On the use of human tissue in clinical trials--an area in which pharmaceutical companies are actively involved, Tan says--"trials involving human tissue have to be approved by the ethics committee of the institution involved. There is an existing regulatory guideline for clinical trials, but if pharmaceutical companies wish to make use of existing tissue samples, they have to approach the institution concerned for approval." Currently, it is usually the hospital ethics committees that monitor in-house clinical trials.
A patient's consent to clinical care versus research will be two separate issues. According to Lim, in situations in which the primary purpose or objective for taking a tissue sample is research, the consent form should be separate from that used before taking tissue for therapeutic or diagnostic purposes. "The purpose has to be clear, " explains Lim. "If the patient is treated for a boil problem, you don't use his tissue for liver research." In cases in which tissue left over following diagnosis or treatment might be used for research, patients should also be duly informed and their consent for that additional activity sought and obtained.
BAC has noted that hospitals and institutions here have been collecting and storing tissue samples from patients over many decades. "Working under their own ethical bodies, they are already doing a satisfactory job," says Kaan. "We're building on what has already been done. With the new national framework, we are making it formal, so there will be uniform standards applied by everyone across the board." Some realignment might be necessary on a case-by-case basis, though, and "individual institutions will have to see how they can refine their own systems," says Tan.

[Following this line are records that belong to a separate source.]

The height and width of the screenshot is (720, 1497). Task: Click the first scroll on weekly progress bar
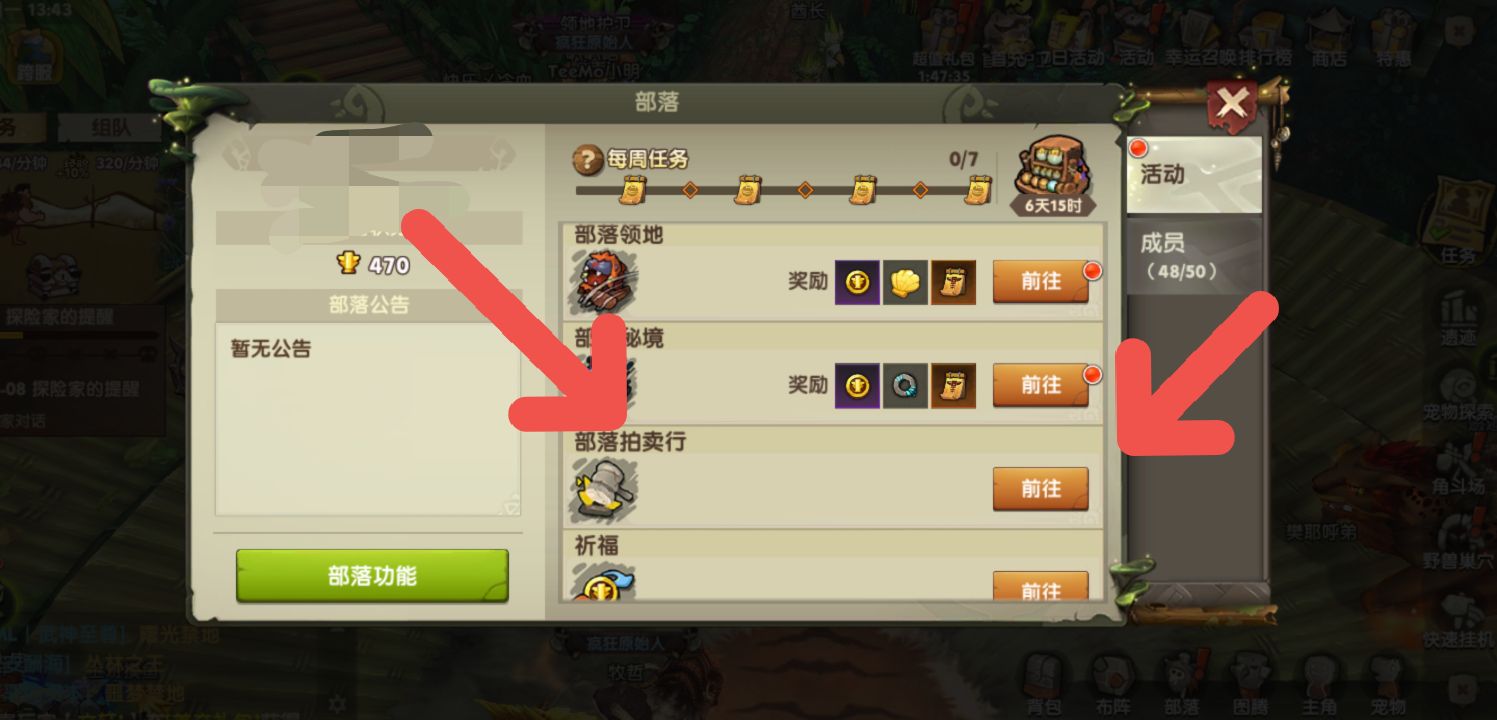tap(632, 189)
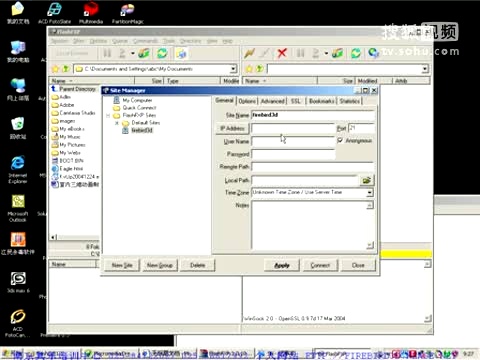The height and width of the screenshot is (360, 480).
Task: Click the IP Address input field
Action: coord(293,128)
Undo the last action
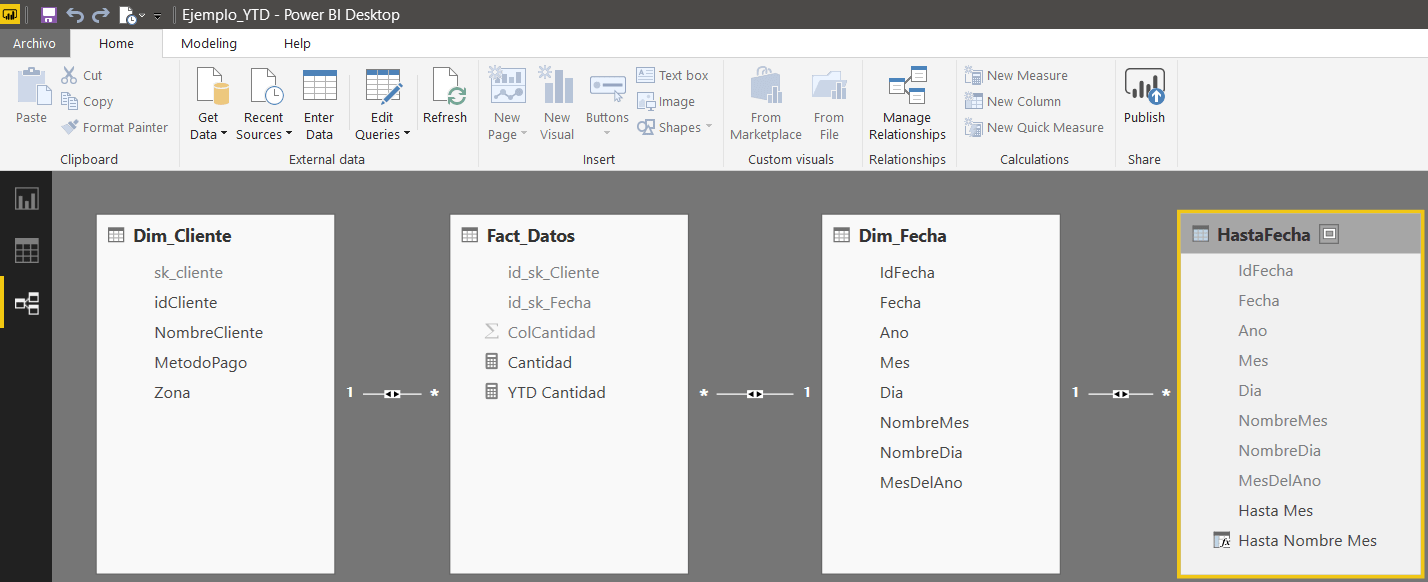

According to Professor Yap Hui Kim, vice dean of research at the National University of Singapore's faculty of medicine, tissue banks here have collected thousands of samples over many decades, approximately 30% of which might be useful for research. Legacy tissue samples--usually small tissues from diagnostics--are stored in liquid nitrogen or paraffin blocks. For these valuable collections that were built up by institutions before formal consent guidelines were in place, BAC recommends that a national ethical policy be formulated to govern research access.
The committee realizes the difficulty of enforcing current rules on such legacy samples. "If we apply today's standards to all samples, a lot of legacy samples will have to be discarded," says Lim. Hence, old biomaterials from legacy collections--regardless of how they were obtained--may be put to reasonable and respectful use for the greater public good. The committee, however, suggests that anonymised data arrangements such as coding of samples be facilitated to allow names and other identifiers to be removed to safeguard donors' privacy.
Given the current pace of developments in the genetic and genomic sciences, and the rapidly evolving field of bioethics, legal rules, and opinions governing human tissue research and banking, BAC would rather not hard-code specific rules for regulating research and commercial activities in legislative form. But the committee is prepared for a "continuing professional and public dialogue ... with a view towards ensuring the harmonization of its laws with accepted international best practice and consensus on relevant legal doctrines and principles, such as are being developed in the leading jurisdictions around the world."
"This is a living document," says Lim. "We are prepared to modify it through continued dialogue."